Rewind. It's kindergarten or first grade. We're back in the 1960s, remember. No t-shirts, jeans, ratty sneakers in this classroom. The girls are in dresses or skirts and blouses, in tidy white anklets or leotards, depending on the time of year. The boys are in collared shirts, mostly button down, and pants with belts. Shoes are the usual footwear, with a smattering of clean sneakers among the boys (no mother worth her salt sent her kids to school in dirty clothes or footwear; the other mothers would talk) and patent leather for the more fastidious of the girls. Hair is short and neatly parted among the boys; the girls' hair, if not short, is pulled back tidily with barrettes or headbands.

The classroom is tidy, with wood-topped desks with metal legs and undercarriage. One wall of the classroom is three-quarters window, a row of which can be opened with a window pole on warm days. A flag is near the wooden teachers' desk. We start the day by standing to "The Star Spangled Banner" and saying the Pledge of Allegiance. The blackboard (not a whiteboard, but a genuine chalkboard upon which the teacher uses colored chalk on special occasions) is topped with cards of alphabet letters and a corresponding picture: A for Apple, B for Ball (or Boat), C for Cat, etc. and a row of Arabic numerals. At the back of the classroom is a big corkboard that is decorated and redecorated by month: back to school with apples and slates in September, leaves and jack o'lanterns in October, and so on. There are also corkboards on the tilting doors that cover the coat closet, and on those the best papers of the week go: Allen got an A+ in spelling, Arlene got 100 in addition.

It's fingerpainting day, so we may actually be in older versions of our clothes. I can't remember if the teacher gave our mothers warning so that spills wouldn't stain good clothes. Whatever. We were swathed in big aprons anyway, and the floors were covered in newspaper on which we spread our big white sheets of fingerpainting paper. The teacher, an older woman (to us positively ancient, like our parents, although she was probably only in her 50s), has the bold bright blues and reds and yellows in big cans and pours out smaller portions for each pupil.

http://www.kasbahouse.com/images/CR-49.gifTo accompany our artistic efforts, we have some music. This is supplied back then by the classic "school phonograph," a big, heavy "portable" unit with rough burlap on the case cover in a really ugly khaki brown. The teacher has a stack of 45 rpm records with songs suited for kids and starts with a favorite: "Puff the Magic Dragon."

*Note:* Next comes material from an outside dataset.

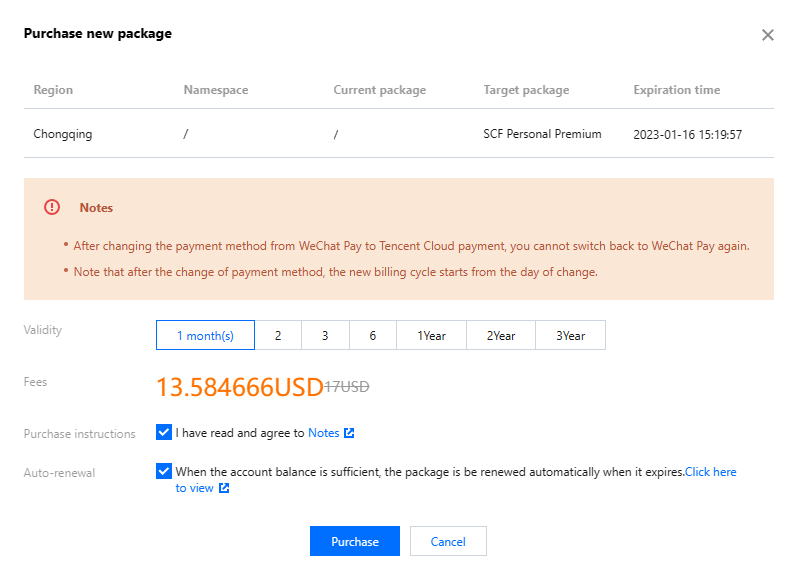The image size is (798, 578).
Task: Select 6 months validity option
Action: (x=372, y=335)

I doubt that in those days we understood the full import of the song, but we understood enough about its melancholy theme: loss of innocence as we age. As we swept fingers through the gooey paint and spread it liberally over the white paper in abstract designs understandable only to its child creator, we sang along about Puff and Jackie Paper and how Puff went away when Jackie "made way for other toys."

The song ended. The teacher inclined hands to the phonograph, to whisk the disk away for another.

"No!" we protested. "Play it again! Please!"

And this is what we said, every time the song ended. For a half hour, or maybe 45 minutes, we fingerpainted our dreams and hummed along to "Puff the Magic Dragon." I don't remember what precious masterpiece I painted that day, or whether it was brought home to Mom or posted on the corkboard bulletin board, but to this day "Puff" brings back the sharp smell of fingerpaint, the rustle of paper, the faint scritch-scritch-scritch of a well-played record, the flash of plaid and blue and red of classmates' clothes, and a patient teacher who understood a child's attachment to a timeless song.